Solche Kreisläufe oder Wirkungszusammenhänge erscheinen in einem Muster und Waibel beanspruchte, dass mit wenigen solchen Mustern ein Grossteil der Herausforderungen beschrieben werden könne. «Gelingt es also per vernetztem Denken Muster frühzeitig zu erkennen, kann die Lösung ebenfalls frühzeitig angegangen werden.» Er konzentrierte sich in seinen Ausführungen auf das Muster der Eskalation, das in einem «wie du mir, so ich dir»-Kreislauf die Situation ständig verschlimmere. Waibel findet dieses Muster im Wettbewerb zwischen Unternehmen, z.B. im Kampf um die besten Mitarbeitenden, was zu Lohneskalationen führt oder sich auch im Preiskampf widerspiegelt.

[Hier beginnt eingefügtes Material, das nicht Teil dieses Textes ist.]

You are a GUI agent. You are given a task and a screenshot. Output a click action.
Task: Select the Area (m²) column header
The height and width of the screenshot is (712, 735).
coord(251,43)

Aus dem Teufelskreis aussteigen

Durchaus kritisch und potentiell irritierend für die Gewerbetreibenden im Publikum stellte Waibel die Frage: «Was ist besser als immer besser?» Oder anders formuliert, wie können Unternehmen aus diesem ständig die Gegebenheiten verschlechternden Wettbewerbskreislauf aussteigen? Als Lösungen diskutierte er zusammen mit dem Publikum die Innovation, eine starke Marke, Kooperationen oder ein digitales Geschäftsmodell, insbesondere, wenn dieses noch kein anderes Unternehmen anwendet. Für Unternehmen gehe es also darum, die Sinnlosigkeit der Eskalation zu erkennen und aus dem Teufelskreis auszusteigen. Oder wie Christoph Solenthaler, Inhaber und CEO der Solenthaler Recycling AG und Gast der Veranstaltung, bemerkte und Waibels Aussagen damit indirekt bestätigte: «Noch besser ist eine vorausschauende Lagebeurteilung, damit man gar nicht erst in die Eskalationsspirale einsteigt.»